A news org is benefited by people reading what they say, not by being right. Reddit/twitter/HN often is a better source of truth because people often post because they have a desire to be heard, be understood, share information, tell the truth or some other reason that does not involve selling ads against you reading what they say.
> Agree, and I think everyone here has experienced the phenomenon where someone on reddit/HN/twitter has explained something far better than a media outlet.
I've experienced the opposite, though, too.
Posts with thousands upon thousands of upvotes and a little comment with a dozen saying "this is entirely wrong, and here's a bunch of proof, and here's an expert explaining it properly".
That's not really the opposite. That comment with the correction is a part of the submission that's being upvoted.
I do this myself, too: if the discussion underneath a HN submission rescues an otherwise bad article, or even develops into a completely unrelated but interesting tangent, I'll happily upvote it. Sometimes the only value of the submitted article is in the discussion it starts - but that still makes the particular submission valuable.
> “Briefly stated, the Gell-Mann Amnesia effect is as follows. You open the newspaper to an article on some subject you know well. In Murray’s case, physics. In mine, show business. You read the article and see the journalist has absolutely no understanding of either the facts or the issues. Often, the article is so wrong it actually presents the story backward—reversing cause and effect. I call these the “wet streets cause rain” stories. Paper’s full of them.

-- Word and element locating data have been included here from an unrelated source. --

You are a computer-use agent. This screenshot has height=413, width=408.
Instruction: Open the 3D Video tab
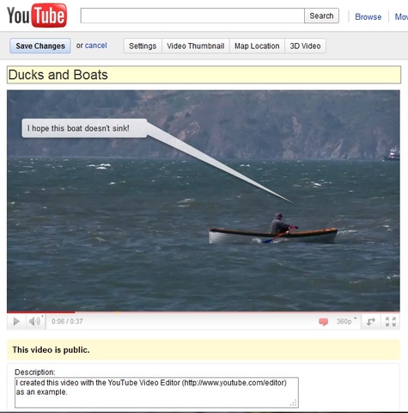pos(305,46)
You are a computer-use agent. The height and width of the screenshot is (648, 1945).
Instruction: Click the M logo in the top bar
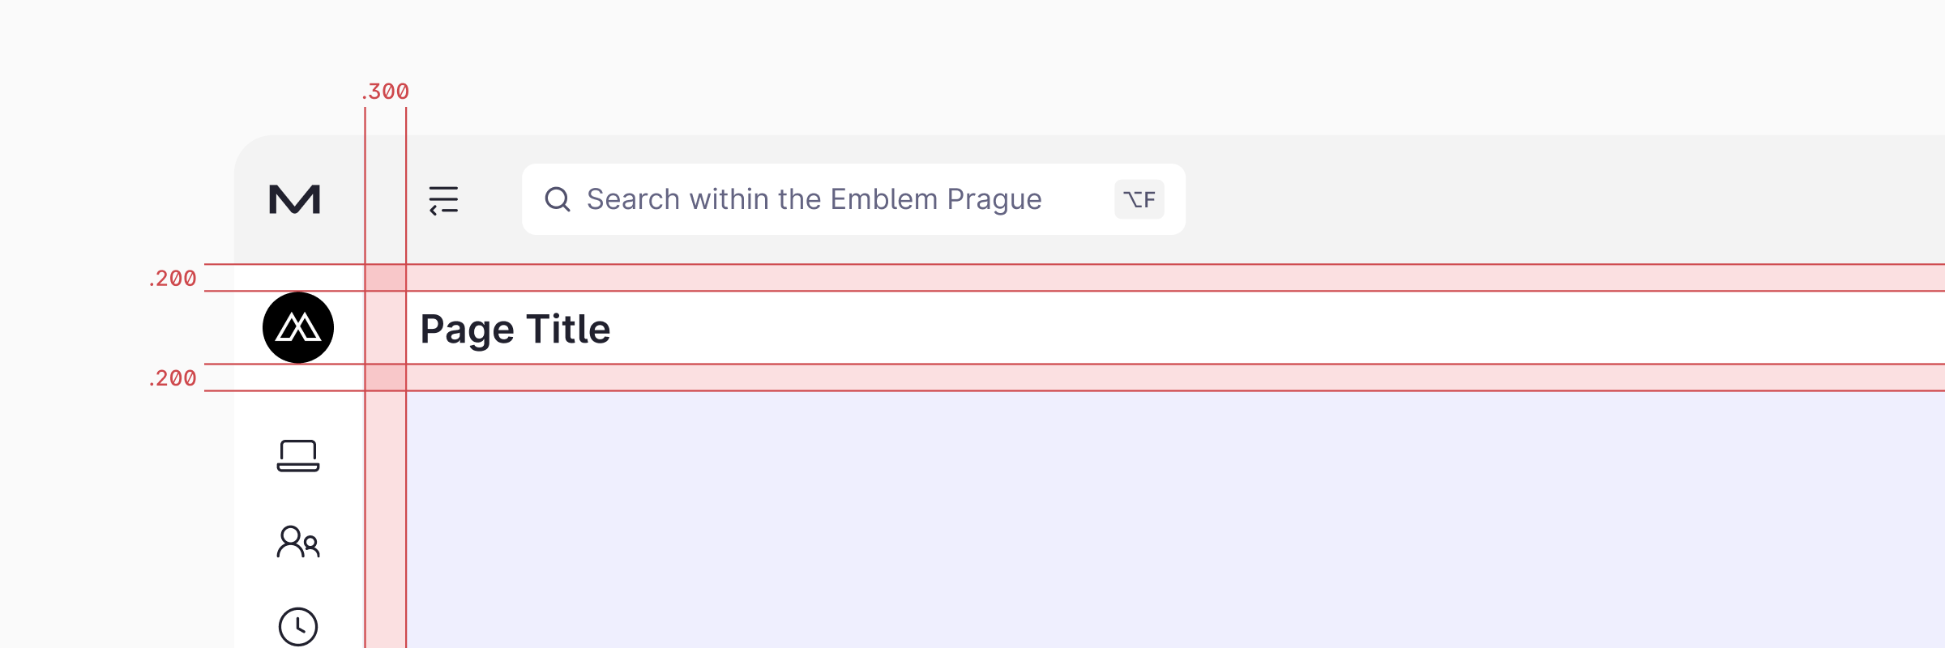295,199
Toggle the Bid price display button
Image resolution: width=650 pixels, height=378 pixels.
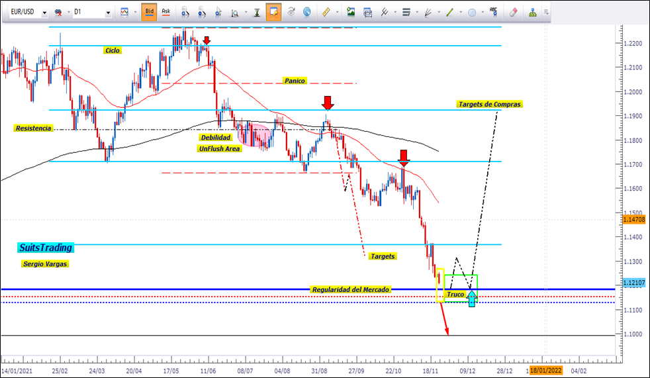click(150, 12)
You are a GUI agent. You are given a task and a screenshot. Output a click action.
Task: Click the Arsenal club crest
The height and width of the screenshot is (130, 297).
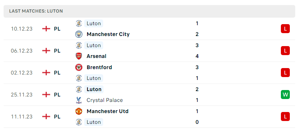click(x=78, y=56)
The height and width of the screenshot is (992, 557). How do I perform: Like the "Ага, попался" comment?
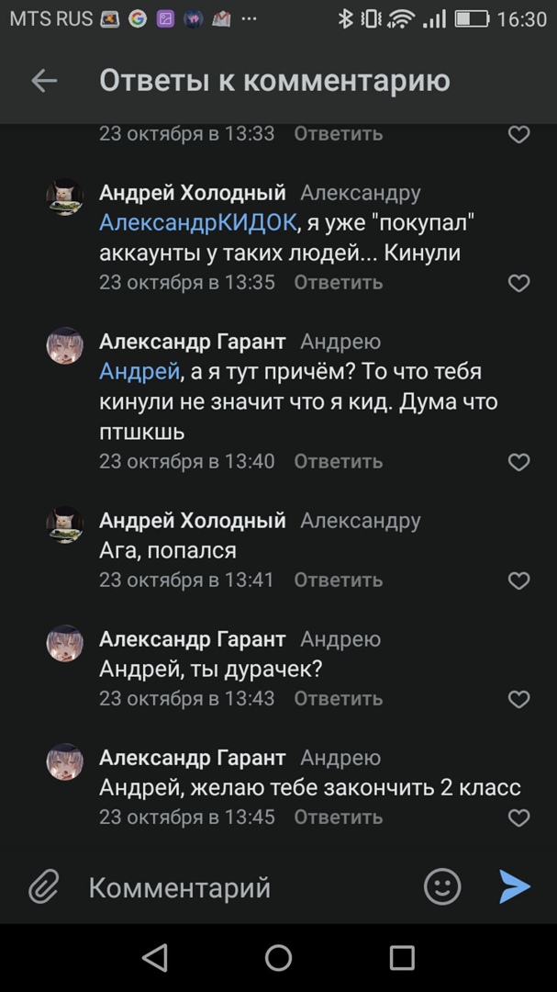(x=518, y=581)

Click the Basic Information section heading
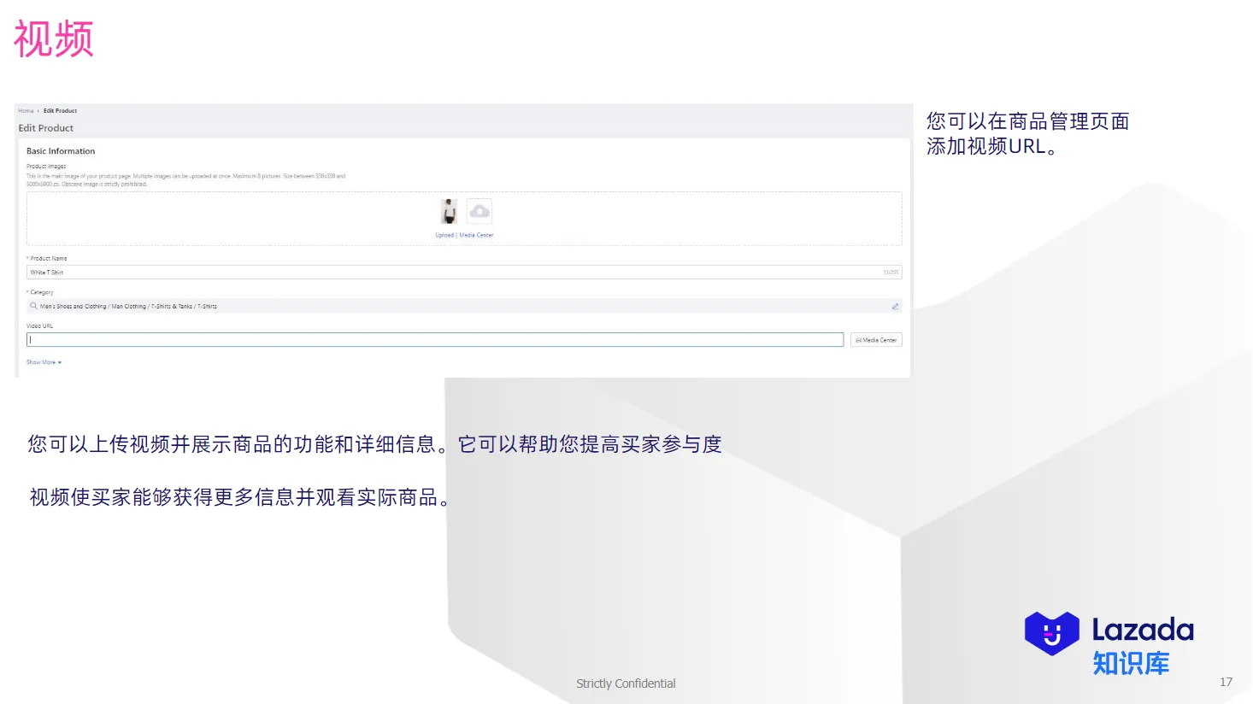[x=61, y=151]
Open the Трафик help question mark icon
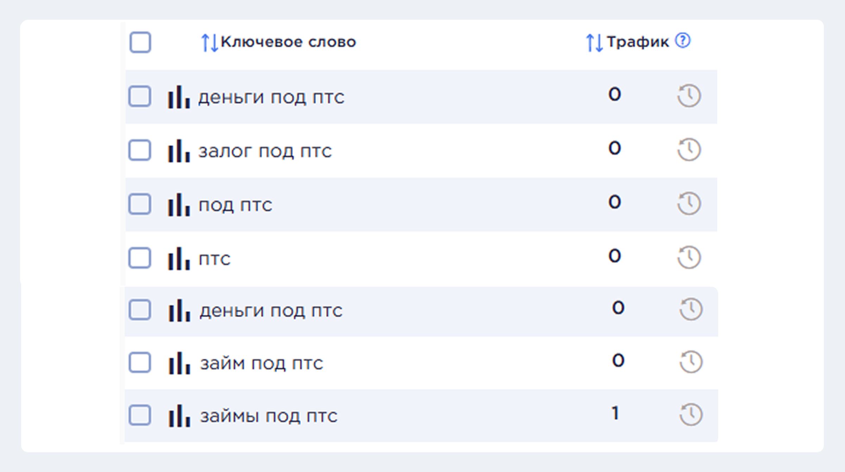This screenshot has height=472, width=845. [683, 41]
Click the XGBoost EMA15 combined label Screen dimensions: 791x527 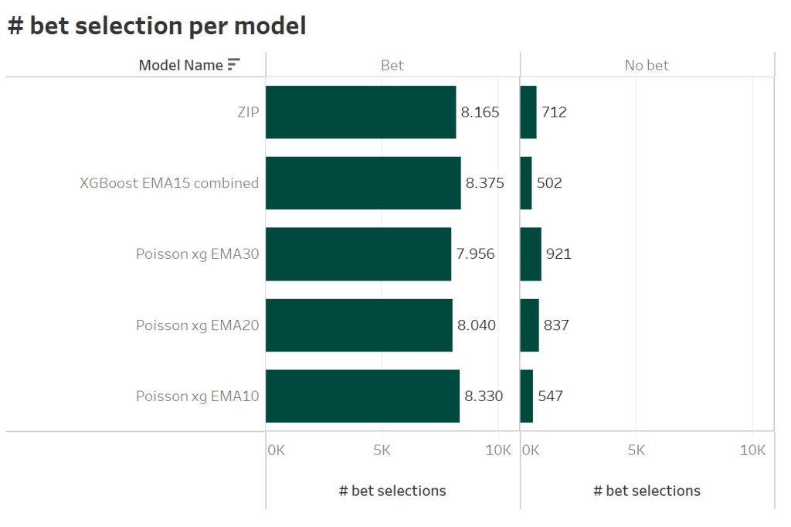(169, 183)
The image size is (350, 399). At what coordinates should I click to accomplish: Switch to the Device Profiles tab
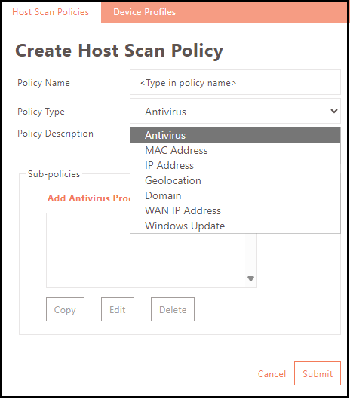144,12
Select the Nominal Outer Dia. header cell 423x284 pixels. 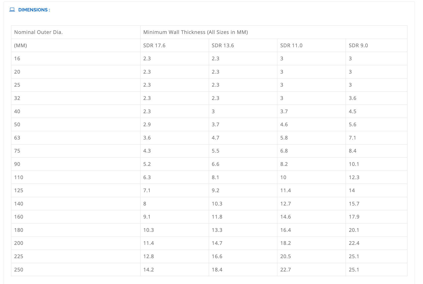[38, 32]
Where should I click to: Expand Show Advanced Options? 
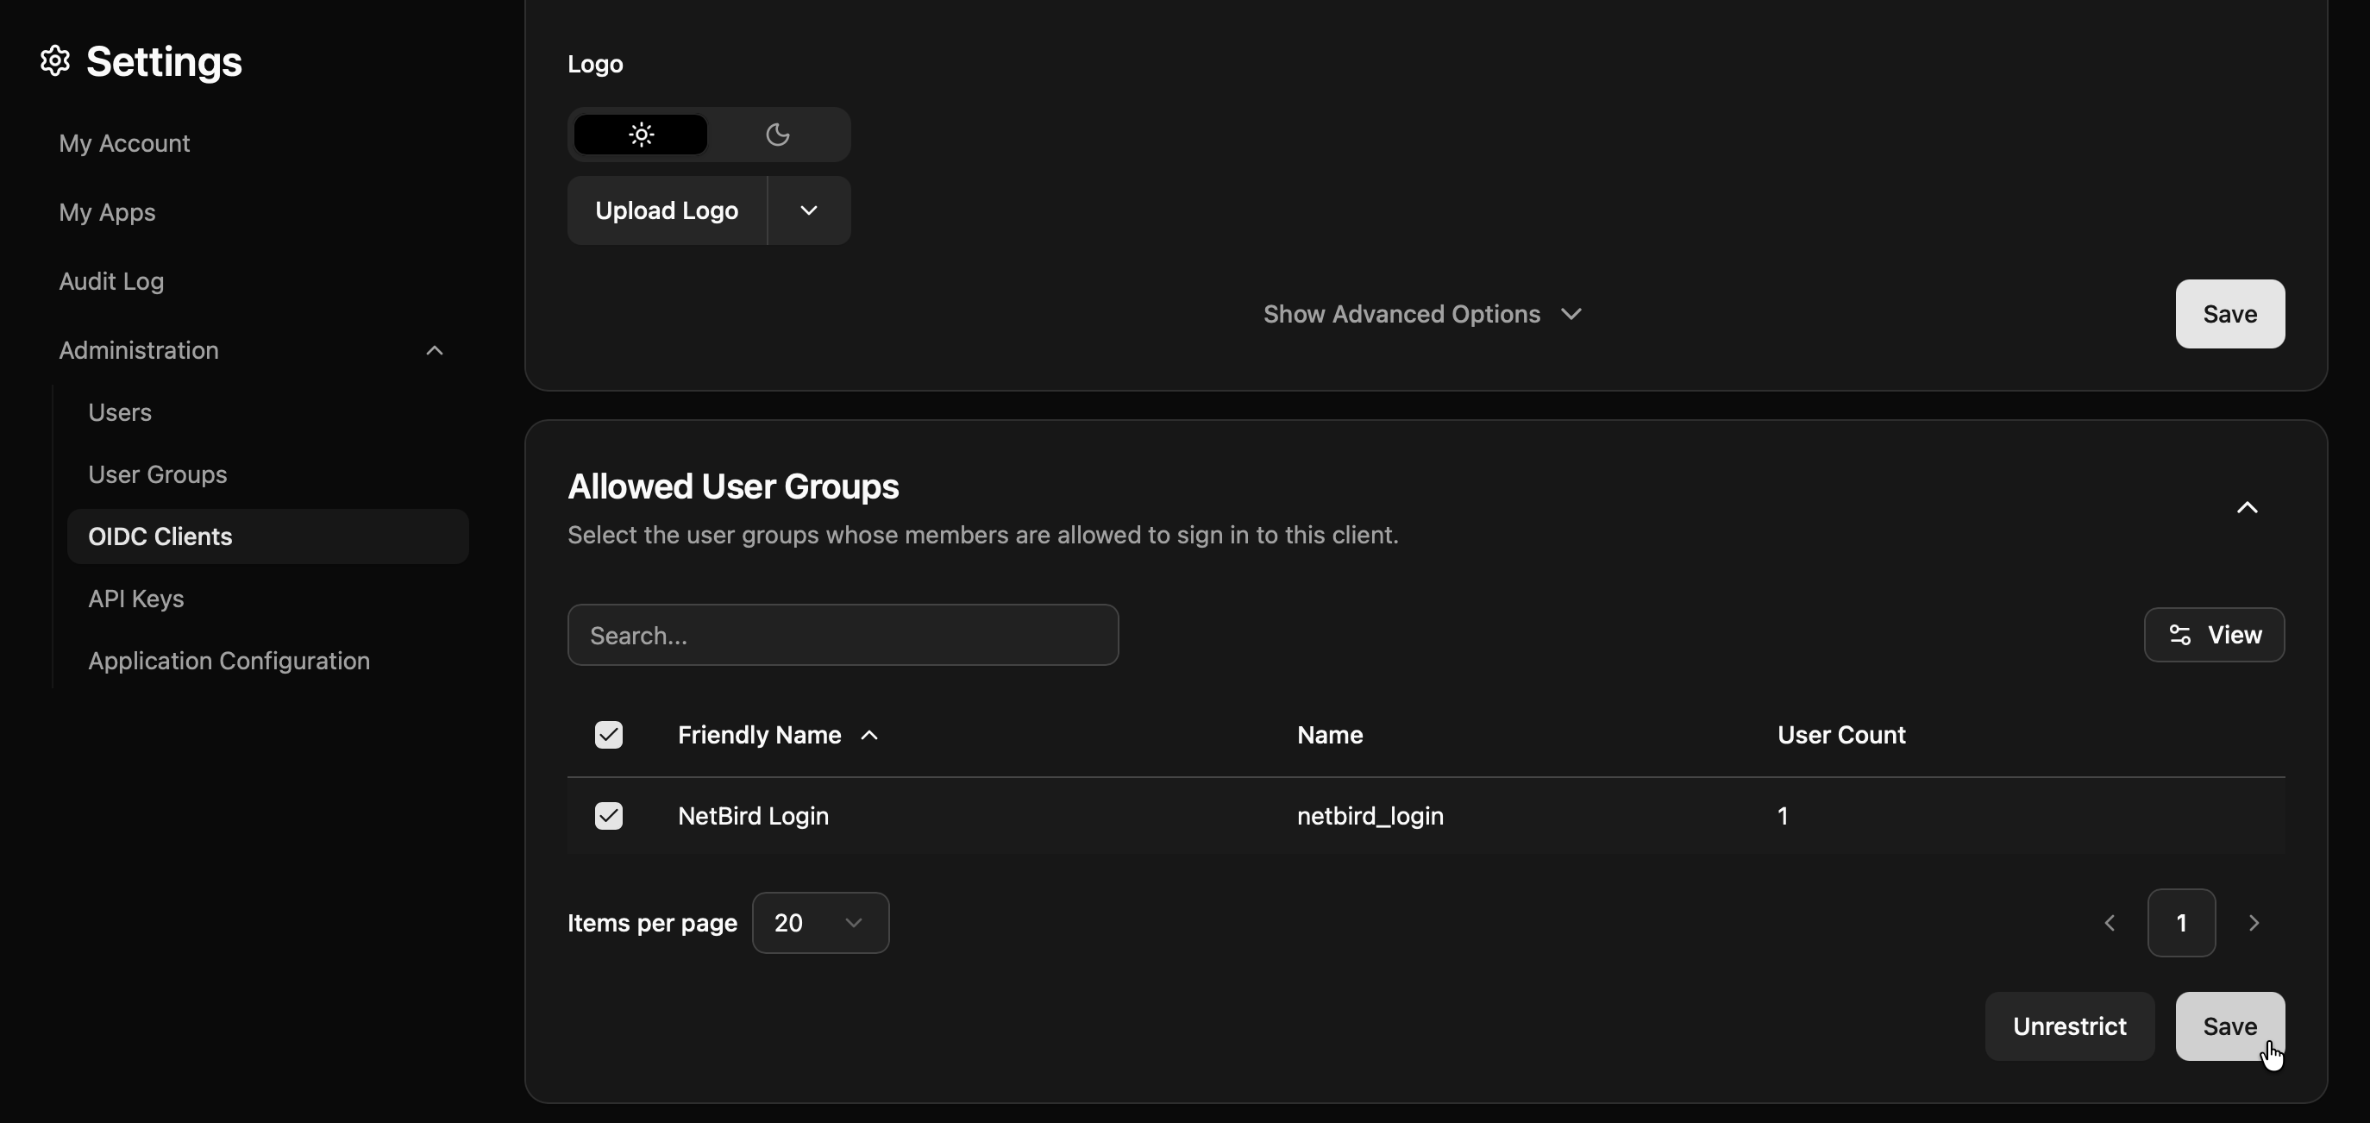tap(1422, 314)
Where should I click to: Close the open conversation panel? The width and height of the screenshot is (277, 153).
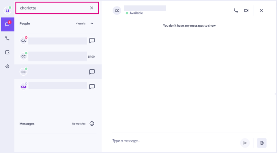click(x=261, y=10)
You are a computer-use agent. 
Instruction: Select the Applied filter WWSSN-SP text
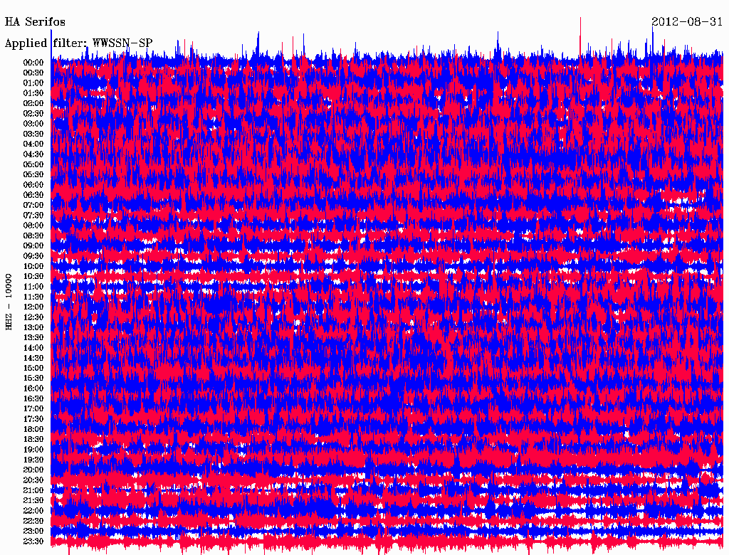pyautogui.click(x=78, y=43)

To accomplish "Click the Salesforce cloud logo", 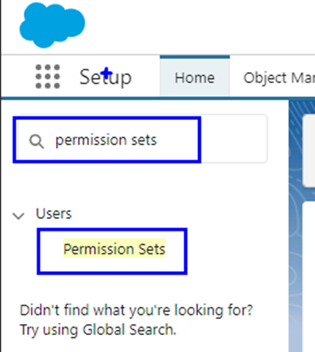I will coord(52,25).
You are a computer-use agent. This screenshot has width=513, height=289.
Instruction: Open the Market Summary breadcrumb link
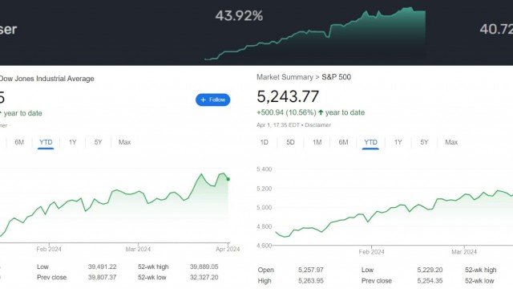click(x=285, y=77)
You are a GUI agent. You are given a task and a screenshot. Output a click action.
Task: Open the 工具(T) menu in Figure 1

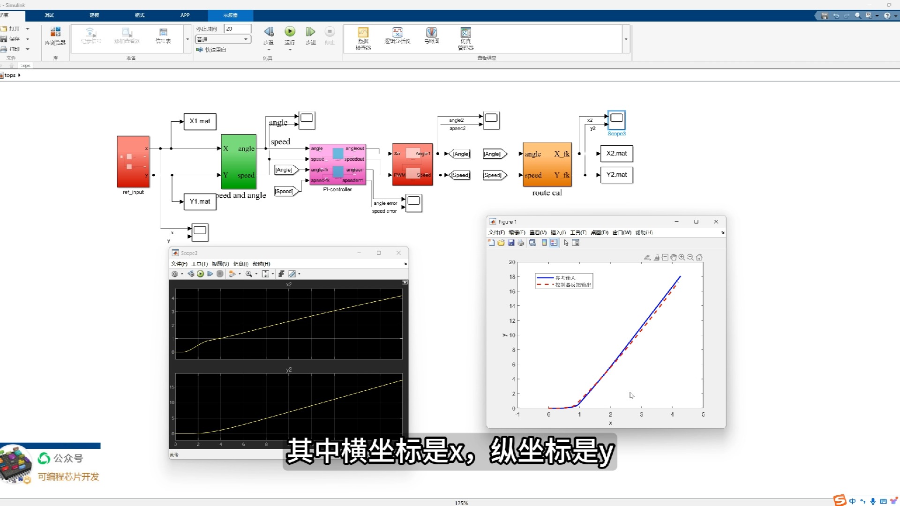coord(578,232)
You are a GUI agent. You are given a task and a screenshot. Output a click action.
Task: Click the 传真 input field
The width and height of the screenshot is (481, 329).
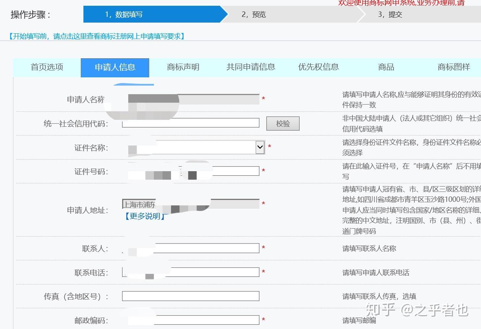point(190,296)
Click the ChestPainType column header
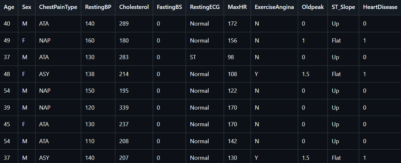This screenshot has width=401, height=163. pos(58,7)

> In any case, you read with exasperation or amusement the multiple errors in a story, and then turn the page to national or international affairs, and read as if the rest of the newspaper was somehow more accurate about Palestine than the baloney you just read. You turn the page, and forget what you know.”
– Michael Crichton (1942-2008)
I think this is the same argument made by Veritasium - poorly summarized: do whatever it takes to hook people in that have never heard the topic before, then teach them something new.